-- Start of Stored data --

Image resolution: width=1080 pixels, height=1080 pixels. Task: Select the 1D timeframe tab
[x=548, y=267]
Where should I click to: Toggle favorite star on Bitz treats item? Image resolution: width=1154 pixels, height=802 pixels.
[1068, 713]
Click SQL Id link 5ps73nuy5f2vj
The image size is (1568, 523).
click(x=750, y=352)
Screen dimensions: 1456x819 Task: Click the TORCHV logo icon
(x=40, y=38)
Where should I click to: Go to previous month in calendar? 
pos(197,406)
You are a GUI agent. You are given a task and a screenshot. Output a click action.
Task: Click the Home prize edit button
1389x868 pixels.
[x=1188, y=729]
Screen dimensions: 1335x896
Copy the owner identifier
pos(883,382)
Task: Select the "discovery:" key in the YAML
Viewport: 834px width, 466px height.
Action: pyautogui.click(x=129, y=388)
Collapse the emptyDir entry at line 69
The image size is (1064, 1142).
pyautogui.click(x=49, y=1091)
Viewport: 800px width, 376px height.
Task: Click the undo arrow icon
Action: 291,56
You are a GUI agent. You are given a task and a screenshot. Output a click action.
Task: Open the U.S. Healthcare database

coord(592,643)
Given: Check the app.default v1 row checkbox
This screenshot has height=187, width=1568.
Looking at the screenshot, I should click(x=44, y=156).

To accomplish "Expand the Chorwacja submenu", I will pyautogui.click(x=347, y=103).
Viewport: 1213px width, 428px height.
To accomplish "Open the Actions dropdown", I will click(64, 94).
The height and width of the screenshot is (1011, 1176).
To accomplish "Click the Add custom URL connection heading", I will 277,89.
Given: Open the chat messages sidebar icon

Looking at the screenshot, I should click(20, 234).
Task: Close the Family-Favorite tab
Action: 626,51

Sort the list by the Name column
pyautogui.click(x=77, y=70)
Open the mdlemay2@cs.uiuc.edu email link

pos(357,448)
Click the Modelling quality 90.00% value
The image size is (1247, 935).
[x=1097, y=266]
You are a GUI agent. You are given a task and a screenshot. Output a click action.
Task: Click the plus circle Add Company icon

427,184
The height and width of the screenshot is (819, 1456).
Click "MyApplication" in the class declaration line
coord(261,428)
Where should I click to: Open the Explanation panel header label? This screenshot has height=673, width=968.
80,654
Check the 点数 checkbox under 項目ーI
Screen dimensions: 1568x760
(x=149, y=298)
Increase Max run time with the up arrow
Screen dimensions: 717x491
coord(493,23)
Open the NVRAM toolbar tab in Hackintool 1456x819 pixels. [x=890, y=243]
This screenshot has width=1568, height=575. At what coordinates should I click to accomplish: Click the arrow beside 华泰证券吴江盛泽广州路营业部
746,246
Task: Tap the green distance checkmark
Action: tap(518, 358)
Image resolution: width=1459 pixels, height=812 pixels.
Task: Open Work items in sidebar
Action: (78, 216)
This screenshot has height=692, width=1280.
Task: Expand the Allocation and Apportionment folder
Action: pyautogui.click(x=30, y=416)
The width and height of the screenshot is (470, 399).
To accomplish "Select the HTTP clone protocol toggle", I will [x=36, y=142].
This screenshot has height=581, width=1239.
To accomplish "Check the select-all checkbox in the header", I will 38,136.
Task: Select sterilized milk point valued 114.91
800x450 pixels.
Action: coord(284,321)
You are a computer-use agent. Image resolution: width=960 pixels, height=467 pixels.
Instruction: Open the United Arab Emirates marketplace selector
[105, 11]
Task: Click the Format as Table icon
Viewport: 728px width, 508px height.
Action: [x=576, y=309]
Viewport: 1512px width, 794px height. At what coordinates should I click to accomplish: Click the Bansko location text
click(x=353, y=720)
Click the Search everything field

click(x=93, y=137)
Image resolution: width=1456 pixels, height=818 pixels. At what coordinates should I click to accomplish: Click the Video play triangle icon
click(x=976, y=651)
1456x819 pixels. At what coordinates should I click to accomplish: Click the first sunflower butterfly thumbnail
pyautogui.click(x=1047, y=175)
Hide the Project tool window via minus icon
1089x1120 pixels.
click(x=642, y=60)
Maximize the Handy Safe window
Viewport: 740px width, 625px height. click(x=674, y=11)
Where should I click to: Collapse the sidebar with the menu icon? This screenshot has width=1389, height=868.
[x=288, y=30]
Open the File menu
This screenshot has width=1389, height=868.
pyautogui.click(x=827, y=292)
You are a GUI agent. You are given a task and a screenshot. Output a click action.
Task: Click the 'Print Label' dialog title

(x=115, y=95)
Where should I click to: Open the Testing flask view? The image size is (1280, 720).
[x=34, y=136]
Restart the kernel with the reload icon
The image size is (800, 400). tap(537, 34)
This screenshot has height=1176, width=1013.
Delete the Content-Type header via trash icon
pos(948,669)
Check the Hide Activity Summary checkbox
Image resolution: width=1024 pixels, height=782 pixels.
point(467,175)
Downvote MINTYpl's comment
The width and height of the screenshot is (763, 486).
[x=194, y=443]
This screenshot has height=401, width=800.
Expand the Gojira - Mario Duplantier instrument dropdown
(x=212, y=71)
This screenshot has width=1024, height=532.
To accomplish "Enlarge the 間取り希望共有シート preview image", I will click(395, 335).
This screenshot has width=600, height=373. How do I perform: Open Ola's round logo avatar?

-- End of Stored data --

▶ **Task instructions**: Reproduce every one of the rows above word for word, from the first to the last.

▶ **Solution for this task**:
Image resolution: width=1080 pixels, height=1080 pixels. Task: Select the 1D timeframe tab
[x=548, y=267]
Where should I click to: Toggle favorite star on Bitz treats item? Image resolution: width=1154 pixels, height=802 pixels.
[1068, 713]
Click SQL Id link 5ps73nuy5f2vj
The image size is (1568, 523).
click(x=750, y=352)
Screen dimensions: 1456x819 Task: Click the TORCHV logo icon
(x=40, y=38)
Where should I click to: Go to previous month in calendar? 
pos(197,406)
You are a GUI agent. You are given a task and a screenshot. Output a click action.
Task: Click the Home prize edit button
1389x868 pixels.
[x=1188, y=729]
Screen dimensions: 1335x896
Copy the owner identifier
pos(883,382)
Task: Select the "discovery:" key in the YAML
Viewport: 834px width, 466px height.
Action: pyautogui.click(x=129, y=388)
Collapse the emptyDir entry at line 69
The image size is (1064, 1142).
pyautogui.click(x=49, y=1091)
Viewport: 800px width, 376px height.
Task: Click the undo arrow icon
Action: 291,56
You are a GUI agent. You are given a task and a screenshot. Output a click action.
Task: Open the U.S. Healthcare database

coord(592,643)
Given: Check the app.default v1 row checkbox
This screenshot has height=187, width=1568.
Looking at the screenshot, I should click(x=44, y=156).

To accomplish "Expand the Chorwacja submenu", I will pyautogui.click(x=347, y=103).
Viewport: 1213px width, 428px height.
To accomplish "Open the Actions dropdown", I will click(64, 94).
The height and width of the screenshot is (1011, 1176).
To accomplish "Click the Add custom URL connection heading", I will 277,89.
Given: Open the chat messages sidebar icon

Looking at the screenshot, I should click(20, 234).
Task: Close the Family-Favorite tab
Action: 626,51

Sort the list by the Name column
pyautogui.click(x=77, y=70)
Open the mdlemay2@cs.uiuc.edu email link

pos(357,448)
Click the Modelling quality 90.00% value
The image size is (1247, 935).
[x=1097, y=266]
You are a GUI agent. You are given a task and a screenshot. Output a click action.
Task: Click the plus circle Add Company icon

427,184
The height and width of the screenshot is (819, 1456).
Click "MyApplication" in the class declaration line
coord(261,428)
Where should I click to: Open the Explanation panel header label? This screenshot has height=673, width=968.
80,654
Check the 点数 checkbox under 項目ーI
Screen dimensions: 1568x760
(x=149, y=298)
Increase Max run time with the up arrow
Screen dimensions: 717x491
coord(493,23)
Open the NVRAM toolbar tab in Hackintool 1456x819 pixels. [x=890, y=243]
This screenshot has width=1568, height=575. At what coordinates should I click to accomplish: Click the arrow beside 华泰证券吴江盛泽广州路营业部
746,246
Task: Tap the green distance checkmark
Action: tap(518, 358)
Image resolution: width=1459 pixels, height=812 pixels.
Task: Open Work items in sidebar
Action: (78, 216)
This screenshot has height=692, width=1280.
Task: Expand the Allocation and Apportionment folder
Action: pyautogui.click(x=30, y=416)
The width and height of the screenshot is (470, 399).
To accomplish "Select the HTTP clone protocol toggle", I will [x=36, y=142].
This screenshot has height=581, width=1239.
To accomplish "Check the select-all checkbox in the header", I will 38,136.
Task: Select sterilized milk point valued 114.91
800x450 pixels.
Action: coord(284,321)
You are a computer-use agent. Image resolution: width=960 pixels, height=467 pixels.
Instruction: Open the United Arab Emirates marketplace selector
[105, 11]
Task: Click the Format as Table icon
Viewport: 728px width, 508px height.
Action: [x=576, y=309]
Viewport: 1512px width, 794px height. At what coordinates should I click to accomplish: Click the Bansko location text
click(x=353, y=720)
Click the Search everything field

click(x=93, y=137)
Image resolution: width=1456 pixels, height=818 pixels. At what coordinates should I click to accomplish: Click the Video play triangle icon
click(x=976, y=651)
1456x819 pixels. At what coordinates should I click to accomplish: Click the first sunflower butterfly thumbnail
pyautogui.click(x=1047, y=175)
Hide the Project tool window via minus icon
1089x1120 pixels.
click(x=642, y=60)
Maximize the Handy Safe window
Viewport: 740px width, 625px height. click(x=674, y=11)
Where should I click to: Collapse the sidebar with the menu icon? This screenshot has width=1389, height=868.
[x=288, y=30]
Open the File menu
This screenshot has width=1389, height=868.
pyautogui.click(x=827, y=292)
You are a GUI agent. You are given a task and a screenshot. Output a click action.
Task: Click the 'Print Label' dialog title

(x=115, y=95)
Where should I click to: Open the Testing flask view? The image size is (1280, 720).
[x=34, y=136]
Restart the kernel with the reload icon
The image size is (800, 400). tap(537, 34)
This screenshot has height=1176, width=1013.
Delete the Content-Type header via trash icon
pos(948,669)
Check the Hide Activity Summary checkbox
Image resolution: width=1024 pixels, height=782 pixels.
point(467,175)
Downvote MINTYpl's comment
The width and height of the screenshot is (763, 486).
[x=194, y=443]
This screenshot has height=401, width=800.
Expand the Gojira - Mario Duplantier instrument dropdown
(x=212, y=71)
This screenshot has width=1024, height=532.
To accomplish "Enlarge the 間取り希望共有シート preview image", I will click(395, 335).
This screenshot has width=600, height=373. How do I perform: Open Ola's round logo avatar?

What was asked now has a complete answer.